How a Fields Medal Led to a Mathematical Roller-coaster Journey
By Keith Devlin @profkeithdevlin
First, congratulations to Caucher Birkar, Alessio Figalli, Peter Scholze, and Akshay Venkatesh on being awarded the Fields Medal, an award that for regular “Devlin’s Angle” readers needs neither introduction nor description. (If it does, use Google.)
With Fields Medals awarded only (at most) once every four years to mathematicians who produce truly exceptional mathematics before they turn forty, few of us who enter the field come close to getting one. (Indeed, in some ways they are more akin to Olympic Gold Medals than the Nobel Prizes with which they are usually compared. Few club athletes will get one of those either.) On the other hand, many of us earn our doctorates, or build our careers, by understanding a new approach or mastering a new technique that led to a Fields Medal. Just as Bill Gates copied the groundbreaking Macintosh interface to create Windows, so too it can pay off handsomely, and often quickly, for a young mathematician to “reverse-engineer” a Fields-Medal-winning new result and try to use it to solve a different – though often related – problem.
In fact, sometimes, the medal-winning breakthrough has such broad applicability that is initiates an entire new subfield of mathematics. That was exactly how I began my mathematical career almost a half a century ago. An interest in computing, initiated by a high-school summer internship writing software for British Petroleum (using the very first digital computer delivered to the city I grew up in), stayed with me throughout my undergraduate years, culminating with me interviewing for a job at IBM on graduation. But I was put off by the strong corporate culture and the lack of intellectual freedom I feared would come with joining Big Blue. Instead, I decided to go for a PhD in the general area of computing. Unfortunately, this was before Computer Science was a recognized discipline, and though it was possible to pursue graduate research related to computing, mathematically speaking there was not much of a “there” there back then.
The one mathematically-intriguing little “there” was a relatively new subject called Automata Theory that I had come across references to. Moreover, one of the pioneers of that field, John Shepherdson, was a professor of mathematics at the University of Bristol, just over a hundred miles from London, where I had just graduated. As chair of department, Shepherdson had built up a strong research team of experts in different branches of Mathematical Logic, the subfield of mathematics that provided the mathematical tools for Automata Theory. And so it was then that I applied to do a PhD at Bristol. That was in the fall of 1968.
Once I arrived in Bristol, everything changed. Among the mathematics graduate-student community at Bristol University, all the buzz – and there was a lot of it – was about an emerging new field called Axiomatic Set Theory. Actually, the field itself was not new. But as a result of a Fields Medal winning new result, it had recently blossomed into an exciting new area of research.

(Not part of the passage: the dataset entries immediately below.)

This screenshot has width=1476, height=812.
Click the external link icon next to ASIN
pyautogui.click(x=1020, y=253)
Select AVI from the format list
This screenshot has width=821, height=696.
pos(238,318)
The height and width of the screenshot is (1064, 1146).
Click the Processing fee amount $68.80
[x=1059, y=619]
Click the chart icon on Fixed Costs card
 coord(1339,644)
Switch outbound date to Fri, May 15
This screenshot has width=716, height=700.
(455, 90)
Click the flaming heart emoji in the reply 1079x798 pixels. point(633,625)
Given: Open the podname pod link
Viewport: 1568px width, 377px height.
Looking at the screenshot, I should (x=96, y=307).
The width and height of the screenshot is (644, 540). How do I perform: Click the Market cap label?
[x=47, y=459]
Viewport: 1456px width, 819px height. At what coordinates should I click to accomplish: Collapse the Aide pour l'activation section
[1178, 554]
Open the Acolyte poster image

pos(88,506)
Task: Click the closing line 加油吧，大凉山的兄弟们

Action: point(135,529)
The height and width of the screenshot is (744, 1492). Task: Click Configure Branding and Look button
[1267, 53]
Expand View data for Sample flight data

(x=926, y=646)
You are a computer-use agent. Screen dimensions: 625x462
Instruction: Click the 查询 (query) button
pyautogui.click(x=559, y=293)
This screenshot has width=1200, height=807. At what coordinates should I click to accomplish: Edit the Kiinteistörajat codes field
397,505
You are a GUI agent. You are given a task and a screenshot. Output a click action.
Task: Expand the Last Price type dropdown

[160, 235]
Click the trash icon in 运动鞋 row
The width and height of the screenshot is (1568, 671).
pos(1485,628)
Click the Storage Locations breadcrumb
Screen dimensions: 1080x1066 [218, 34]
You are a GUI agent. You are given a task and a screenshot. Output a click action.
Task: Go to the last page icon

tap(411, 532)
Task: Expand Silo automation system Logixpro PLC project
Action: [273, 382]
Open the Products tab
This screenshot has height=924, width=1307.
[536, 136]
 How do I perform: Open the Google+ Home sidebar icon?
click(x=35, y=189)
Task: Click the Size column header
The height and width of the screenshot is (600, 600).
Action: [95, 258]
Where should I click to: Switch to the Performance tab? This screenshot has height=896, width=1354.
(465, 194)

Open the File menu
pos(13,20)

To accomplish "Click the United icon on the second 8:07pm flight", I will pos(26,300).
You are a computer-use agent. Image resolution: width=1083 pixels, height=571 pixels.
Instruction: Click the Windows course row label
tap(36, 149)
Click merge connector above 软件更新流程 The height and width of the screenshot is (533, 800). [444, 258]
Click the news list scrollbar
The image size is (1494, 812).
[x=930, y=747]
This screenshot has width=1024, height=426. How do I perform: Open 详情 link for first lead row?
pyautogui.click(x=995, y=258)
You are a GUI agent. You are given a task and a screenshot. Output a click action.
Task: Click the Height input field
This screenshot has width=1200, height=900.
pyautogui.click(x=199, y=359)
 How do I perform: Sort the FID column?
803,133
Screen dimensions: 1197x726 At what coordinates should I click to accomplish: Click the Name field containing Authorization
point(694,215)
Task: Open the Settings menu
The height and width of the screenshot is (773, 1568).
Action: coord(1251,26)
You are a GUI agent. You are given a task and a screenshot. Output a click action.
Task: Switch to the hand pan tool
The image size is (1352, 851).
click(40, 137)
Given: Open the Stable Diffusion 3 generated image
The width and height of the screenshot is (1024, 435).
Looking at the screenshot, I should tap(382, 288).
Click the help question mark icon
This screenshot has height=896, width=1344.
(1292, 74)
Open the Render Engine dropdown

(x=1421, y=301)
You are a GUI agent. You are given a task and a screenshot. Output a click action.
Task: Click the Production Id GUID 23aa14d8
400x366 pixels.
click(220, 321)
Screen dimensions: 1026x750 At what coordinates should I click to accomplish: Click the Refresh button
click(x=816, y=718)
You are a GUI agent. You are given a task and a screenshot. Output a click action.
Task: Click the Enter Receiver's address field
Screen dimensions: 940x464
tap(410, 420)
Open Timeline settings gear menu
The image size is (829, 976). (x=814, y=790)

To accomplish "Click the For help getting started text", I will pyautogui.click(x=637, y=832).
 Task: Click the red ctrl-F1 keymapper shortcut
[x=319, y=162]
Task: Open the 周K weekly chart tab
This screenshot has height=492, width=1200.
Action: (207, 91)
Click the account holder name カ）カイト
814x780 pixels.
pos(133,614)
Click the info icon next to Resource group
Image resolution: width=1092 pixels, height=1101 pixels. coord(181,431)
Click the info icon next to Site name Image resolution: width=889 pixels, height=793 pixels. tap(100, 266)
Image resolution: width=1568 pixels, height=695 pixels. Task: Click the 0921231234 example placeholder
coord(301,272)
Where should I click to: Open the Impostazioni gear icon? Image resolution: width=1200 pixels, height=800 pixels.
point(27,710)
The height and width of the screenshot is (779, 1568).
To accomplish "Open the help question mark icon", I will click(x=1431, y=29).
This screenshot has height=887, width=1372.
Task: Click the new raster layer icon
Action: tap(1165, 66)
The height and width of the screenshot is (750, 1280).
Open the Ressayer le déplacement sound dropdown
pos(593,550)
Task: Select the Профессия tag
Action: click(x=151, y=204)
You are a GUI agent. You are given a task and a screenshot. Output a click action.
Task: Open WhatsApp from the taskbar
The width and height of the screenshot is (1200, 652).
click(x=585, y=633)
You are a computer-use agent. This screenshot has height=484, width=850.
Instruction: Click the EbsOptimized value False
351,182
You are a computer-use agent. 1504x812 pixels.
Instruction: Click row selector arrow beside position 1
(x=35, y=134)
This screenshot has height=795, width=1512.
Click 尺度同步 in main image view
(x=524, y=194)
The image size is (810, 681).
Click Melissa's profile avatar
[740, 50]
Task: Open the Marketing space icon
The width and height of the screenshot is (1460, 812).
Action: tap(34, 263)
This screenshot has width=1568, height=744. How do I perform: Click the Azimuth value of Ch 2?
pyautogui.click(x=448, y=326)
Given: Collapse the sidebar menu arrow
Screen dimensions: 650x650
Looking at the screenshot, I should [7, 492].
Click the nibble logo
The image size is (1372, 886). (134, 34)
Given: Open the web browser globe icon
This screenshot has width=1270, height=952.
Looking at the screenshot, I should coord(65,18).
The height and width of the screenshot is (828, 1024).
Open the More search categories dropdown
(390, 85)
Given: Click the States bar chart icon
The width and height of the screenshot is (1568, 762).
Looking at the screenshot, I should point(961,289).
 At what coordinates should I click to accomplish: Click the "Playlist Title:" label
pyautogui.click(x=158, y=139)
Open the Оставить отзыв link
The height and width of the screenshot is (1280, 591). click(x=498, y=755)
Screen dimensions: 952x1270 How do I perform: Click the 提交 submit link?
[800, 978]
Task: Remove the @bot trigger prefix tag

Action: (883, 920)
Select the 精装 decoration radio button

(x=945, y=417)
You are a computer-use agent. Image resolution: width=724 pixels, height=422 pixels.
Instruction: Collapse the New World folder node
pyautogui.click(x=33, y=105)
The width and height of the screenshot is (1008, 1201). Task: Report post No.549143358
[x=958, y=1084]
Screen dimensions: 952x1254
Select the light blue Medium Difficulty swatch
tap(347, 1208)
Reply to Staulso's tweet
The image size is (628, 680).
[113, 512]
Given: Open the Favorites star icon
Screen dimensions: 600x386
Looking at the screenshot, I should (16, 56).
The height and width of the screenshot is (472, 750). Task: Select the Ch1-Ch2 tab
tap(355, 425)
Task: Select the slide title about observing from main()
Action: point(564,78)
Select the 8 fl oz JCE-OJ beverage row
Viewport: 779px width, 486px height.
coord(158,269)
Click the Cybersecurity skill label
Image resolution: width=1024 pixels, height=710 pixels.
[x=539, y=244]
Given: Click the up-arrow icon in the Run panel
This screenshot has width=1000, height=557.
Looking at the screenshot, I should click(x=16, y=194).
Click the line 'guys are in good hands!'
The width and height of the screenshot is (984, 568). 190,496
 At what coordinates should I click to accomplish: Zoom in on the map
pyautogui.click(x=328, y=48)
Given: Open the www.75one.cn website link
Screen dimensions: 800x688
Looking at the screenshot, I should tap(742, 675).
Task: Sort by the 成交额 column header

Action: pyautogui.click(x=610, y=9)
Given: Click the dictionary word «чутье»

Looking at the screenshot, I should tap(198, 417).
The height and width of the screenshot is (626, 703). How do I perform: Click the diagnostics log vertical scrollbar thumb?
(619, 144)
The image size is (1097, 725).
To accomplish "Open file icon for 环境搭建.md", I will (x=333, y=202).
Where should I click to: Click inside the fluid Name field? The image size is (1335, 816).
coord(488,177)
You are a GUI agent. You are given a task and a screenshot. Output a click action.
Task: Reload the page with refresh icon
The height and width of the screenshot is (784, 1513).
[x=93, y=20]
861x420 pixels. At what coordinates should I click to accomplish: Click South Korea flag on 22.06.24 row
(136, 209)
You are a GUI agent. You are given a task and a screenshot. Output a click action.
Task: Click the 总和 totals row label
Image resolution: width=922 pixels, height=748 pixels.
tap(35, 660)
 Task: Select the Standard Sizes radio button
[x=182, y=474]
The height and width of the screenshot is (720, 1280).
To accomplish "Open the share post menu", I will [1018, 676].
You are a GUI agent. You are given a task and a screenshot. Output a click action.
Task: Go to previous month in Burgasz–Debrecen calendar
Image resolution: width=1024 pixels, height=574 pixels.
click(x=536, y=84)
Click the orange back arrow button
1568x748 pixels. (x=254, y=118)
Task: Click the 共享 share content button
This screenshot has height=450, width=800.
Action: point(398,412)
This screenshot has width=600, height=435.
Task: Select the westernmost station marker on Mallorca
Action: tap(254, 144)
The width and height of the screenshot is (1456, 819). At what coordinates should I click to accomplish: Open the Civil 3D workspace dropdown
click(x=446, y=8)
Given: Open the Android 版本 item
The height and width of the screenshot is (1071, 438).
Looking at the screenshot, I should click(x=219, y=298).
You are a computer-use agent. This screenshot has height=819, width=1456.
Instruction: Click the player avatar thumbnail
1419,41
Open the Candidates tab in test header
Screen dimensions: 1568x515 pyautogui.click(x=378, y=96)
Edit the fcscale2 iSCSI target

Not long after Georg Cantor’s introduction of abstract Set Theory in the late 19th century, Bertrand Russell came up with his famous paradox, concerning the set of all sets that are not members of themselves. To escape from the paradox – more accurately, to rescue the appealing, natural notion of using abstract sets as the basic building block out of which to construct all mathematical objects – Ernst Zermelo formulated a seemingly simple set of axioms to legislate the formation of sets. With an important addition from Abraham Fraenkel in 1925, that axiom system seemed to provide an adequate basis for the construction of all the objects of mathematics, while avoiding Russell’s Paradox. Zermelo-Fraenkel Set Theory, as it became known, rapidly came to be regarded as the "Grand Unified Theory" of mathematics, the basic system on which everything else is built. It was generally referred to as ZFC, the “C” denoting the Axiom of Choice, a basic principle Zermelo included but which was sufficiently controversial that its use was often acknowledged explicitly.
While the ZFC axiom system was indeed sufficient to ground all of mathematics, there were a small number of seemingly-simple questions about sets that no one could answer using just those axioms. The most notorious by far went back to Cantor himself: Cantor’s Continuum Problemasks how many real numbers there are? Of course, one answer is that there are an infinite number of such. But the ZFC axioms allow the construction of an entire system of infinite numbers of increasing size, together with an arithmetic, that can be used to provide a “count” of any set whatsoever. The smallest such infinite number, aleph-0, is the number of natural numbers. After aleph-0, the next infinite number is aleph-1. Then aleph-2, and so on. (It’s actually a lot more complicated than that, but let’s leave that to one side for now.)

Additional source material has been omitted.